## Vorliegender Textauszug:

★ ★ ★ ★ ★

Die zwei Bände des Compendium Eventuum Negociorumq[ue] Publicorum wurden im Jahr 1698 in Augsburg von den ortsansässigen Verlegern Jacob Koppmayer und Andreas Maschenbauer herausgegeben. In dem Exemplar der Österreichischen Nationalbibliothek, das für diese Quellenanalyse herangezogen wurde, sind beide Bände des Compendiums in einer Bindung zusammengefasst. Keiner der Bände weist ein Frontispiz auf, die Druckqualität des ersten Bandes ist schlecht.
Die Quelle ist nicht leicht einzuordnen, sie befindet sich am Schnittpunkt zwischen den beiden im 17. Jahrhundert sehr verbreiteten Gattungen Geschichtserzählung und Nachrichtensammlung. Die Schwierigkeit liegt in der engen Verwandtschaft dieser Genres, zumindest was das 17. Jahrhundert betrifft. Wie im Vorwort zum Compendium angeführt bezogen die Verfasser und Kompilatoren derartiger Werke ihre Informationen aus weitgespannten Korrespondenznetzen und veröffentlichten sie in mehr oder weniger stark redigierter Form. Zahlreiche Geschichtswerke jener Zeit waren wenig mehr als Chroniken, die Nachrichtensammlungen aus verschiedenen Jahren zusammenfassten und sich damit lediglich durch ihre chronologische Erstreckung, nicht aber durch interpretierende Anstrengungen von diesen unterschieden.

★ ★ ★ ★ ★

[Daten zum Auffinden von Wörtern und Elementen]

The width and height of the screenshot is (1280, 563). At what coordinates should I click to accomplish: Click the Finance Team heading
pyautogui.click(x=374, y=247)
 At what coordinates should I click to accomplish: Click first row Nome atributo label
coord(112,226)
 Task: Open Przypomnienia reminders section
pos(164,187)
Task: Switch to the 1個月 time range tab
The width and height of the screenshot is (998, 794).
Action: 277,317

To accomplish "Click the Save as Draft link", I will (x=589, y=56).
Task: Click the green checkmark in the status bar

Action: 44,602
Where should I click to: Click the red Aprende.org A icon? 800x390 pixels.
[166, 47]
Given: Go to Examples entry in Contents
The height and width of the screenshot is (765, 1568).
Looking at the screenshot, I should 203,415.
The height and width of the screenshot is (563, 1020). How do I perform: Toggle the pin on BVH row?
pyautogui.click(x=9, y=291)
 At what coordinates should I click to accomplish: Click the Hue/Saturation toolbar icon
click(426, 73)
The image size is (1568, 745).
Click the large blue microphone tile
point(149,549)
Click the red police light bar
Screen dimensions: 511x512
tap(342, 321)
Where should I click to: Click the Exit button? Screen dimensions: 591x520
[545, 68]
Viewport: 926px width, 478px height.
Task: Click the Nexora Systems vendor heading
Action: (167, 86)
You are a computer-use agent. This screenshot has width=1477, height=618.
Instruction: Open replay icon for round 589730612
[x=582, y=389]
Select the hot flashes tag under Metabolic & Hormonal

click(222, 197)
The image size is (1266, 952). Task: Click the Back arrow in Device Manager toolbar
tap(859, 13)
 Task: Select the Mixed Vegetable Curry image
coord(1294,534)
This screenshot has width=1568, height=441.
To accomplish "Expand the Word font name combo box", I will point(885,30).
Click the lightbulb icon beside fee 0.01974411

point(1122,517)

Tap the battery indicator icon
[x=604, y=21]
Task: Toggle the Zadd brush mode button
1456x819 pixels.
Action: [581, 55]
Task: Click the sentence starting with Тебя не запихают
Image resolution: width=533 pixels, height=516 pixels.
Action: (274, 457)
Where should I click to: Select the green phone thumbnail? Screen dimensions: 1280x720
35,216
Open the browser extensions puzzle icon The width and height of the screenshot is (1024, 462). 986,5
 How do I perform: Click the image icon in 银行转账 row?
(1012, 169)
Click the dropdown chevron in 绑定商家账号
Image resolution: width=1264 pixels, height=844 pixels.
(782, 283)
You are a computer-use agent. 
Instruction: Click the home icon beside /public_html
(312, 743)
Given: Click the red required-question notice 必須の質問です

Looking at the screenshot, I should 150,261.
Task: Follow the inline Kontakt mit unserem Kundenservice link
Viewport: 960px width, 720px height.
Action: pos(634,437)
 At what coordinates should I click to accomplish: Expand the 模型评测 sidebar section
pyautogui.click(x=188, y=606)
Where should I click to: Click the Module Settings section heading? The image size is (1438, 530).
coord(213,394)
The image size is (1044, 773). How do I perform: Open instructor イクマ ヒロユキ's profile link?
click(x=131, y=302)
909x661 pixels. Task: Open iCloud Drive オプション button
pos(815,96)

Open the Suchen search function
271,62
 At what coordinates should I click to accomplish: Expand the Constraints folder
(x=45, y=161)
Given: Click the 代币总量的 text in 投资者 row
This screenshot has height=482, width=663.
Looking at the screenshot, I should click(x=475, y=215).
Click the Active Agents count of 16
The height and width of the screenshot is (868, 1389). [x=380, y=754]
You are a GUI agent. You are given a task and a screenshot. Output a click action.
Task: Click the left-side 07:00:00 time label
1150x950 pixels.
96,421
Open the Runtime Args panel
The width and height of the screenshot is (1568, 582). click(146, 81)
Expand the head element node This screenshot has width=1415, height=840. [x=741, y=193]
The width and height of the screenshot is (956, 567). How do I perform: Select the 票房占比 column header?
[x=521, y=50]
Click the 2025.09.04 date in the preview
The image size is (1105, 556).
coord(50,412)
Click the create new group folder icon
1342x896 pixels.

★ ★ ★ ★ ★

Führe den Text über das 1698 in Augsburg erschienene Compendium im Anschluss an seinen letzten Satz weiter.

## Antwort:
Das Compendium Eventuum behandelt Ereignisse zwischen dem September 1697 und dem Jänner 1698 - mehr oder weniger rezente Begebenheiten also - so dass von einem historischen Werk nicht wirklich gesprochen werden kann. Nichtsdestotrotz erhebt der Autor des Werkes im Vorwort zum ersten Band genau diesen Anspruch, und zwar aus dem Verständnis heraus, dass durch die Niederschrift und den Druck Ereignisse für die Nachwelt festgehalten werden. Dahinter steht ein (sehr verbreitetes) Bild von der Geschichtsschreibung als Spiegel vergangener Ereignisse und vom Geschichtsschreiber als Archivar der Vergangenheit. ("Ohne sie [die Geschichtsschreibung]/ sage ich/ sitzen wir im Finstern/ wie die Cimmeristen/ Neu=Zemblaner oder Samojeder/ wann sie in der sechsmondigen nacht unter dem Schnee hocken.")
Der Aufteilung in zwei Bände entspricht keine thematische, geographische oder chronologische Aufteilung des Inhalts, in beiden Bänden werden Nachrichten aus den gleichen Ländern und Staaten und sowohl aus den Jahren 1697 als auch 1698 vorgestellt. Vielmehr spiegelt die Bandaufteilung die Verzögerungen und Unwägbarkeiten der für die Informationsbeschaffung notwendigen Korrespondenzen wider.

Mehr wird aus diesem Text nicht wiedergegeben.